> **Extract**:
----------------
Thursday, 15 September 2016

Loading and Manipulating Historical Data From .csv Files

In my last post I said I was going to look at data wrangling my data, and this post outlines what I have done since then.

My problem was that I have numerous csv files containing historical data with different date formats and frequency, e.g. tick level and hourly and daily OHLC, and in the past I have always struggled with this. However, I have finally found a solution using the R quantmod package, which makes it easy to change data into a lower frequency. It took me some time to finally get what I wanted but the code box below shows the relevant R code to convert hourly OHLC, contained in one .csv file, to daily OHLC which is then written to a new .csv file.
library("quantmod", lib.loc="~/R/x86_64-pc-linux-gnu-library/3.3")
price_data = read.csv( "path/to/file.csv" , header = FALSE )
price_data = xts( price_data[,2:6] , order.by = as.Date.POSIXlt( strptime( price_data[,1] , format = "%d/%m/%y %H:%M" , tz = "" ) ) )
price_data_daily = to.daily( price_data , drop.time = TRUE )
write.zoo( price_data_daily , file = "path/to/new/file.csv" , sep = "," , row.names = FALSE , col.names = FALSE )
To finally achieve such a small snippet of working code I can't believe how much time I had to spend reading documentation and looking online.

This next code box shows Octave code to load the above written .csv file into Octave
fid = fopen( 'path/to/file' , 'rt' ) ;
data = textscan( fid , '%s %f %f %f %f' , 'Delimiter' , ',' , 'CollectOutput', 1 ) ;
fclose( fid ) ;
eurusd = [ datenum( data{1} , 'yyyy-mm-dd' ) data{2} ] ;
clear data fid
Hopefully, in both cases, manipulating the format strings "%d/%m/%y %H:%M" and 'yyyy-mm-dd' in these two respective code snippets will save you the hours I spent.
----------------
> **Provided material**:
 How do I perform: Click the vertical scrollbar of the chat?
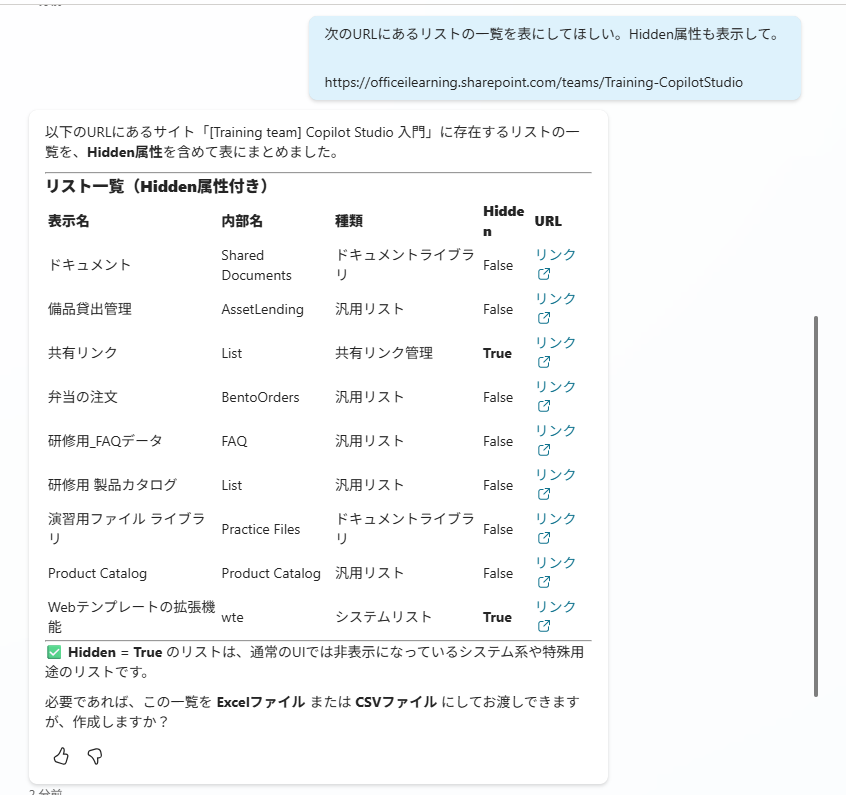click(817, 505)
----------------
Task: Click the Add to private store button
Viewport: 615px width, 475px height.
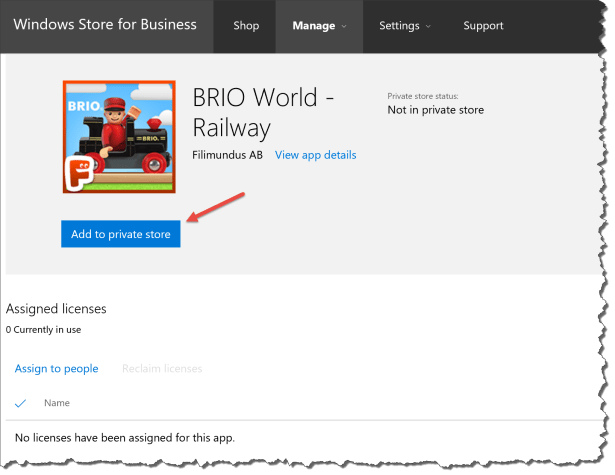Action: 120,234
----------------
> **Tasks for this exercise**:
A. Answer these questions from the post on loading historical data from .csv files:
(i) Which R package made it easy to change data into a lower frequency?
(ii) Which R function converts price_data into daily OHLC?
(iii) What format string does the Octave code pass to datenum?
B. Resume the post on loading historical data from .csv files, picking up after its final sentence.
The lines above have no connection to the post on loading historical data from .csv files.

> **Results by task**:
A.
(i) quantmod
(ii) to.daily
(iii) 'yyyy-mm-dd'

B.
Useful links that helped me are:

Saturday, 3 September 2016

Possible Addition of NARX Network to Conditional Restricted Boltzmann Machine

It has been over three months since my last post, due to working away from home for some of the summer, a summer holiday and moving home. However, during this time I have continued with my online reading and some new thinking about my conditional restricted boltzmann machine based trading system has developed, namely the use of a nonlinear autoregressive exogenous model in the bottom layer gaussian units of the CRBM. Some links to reading on the same are shown below.
The exogenous time series I am thinking of using, at least for the major forex pairs and perhaps precious metals, oil and US treasuries, is a currency strength indicator based on the US dollar. In order to create the currency strength indicator I will have to delve into some data wrangling with the historical forex data I have, and this will be the subject of my next post.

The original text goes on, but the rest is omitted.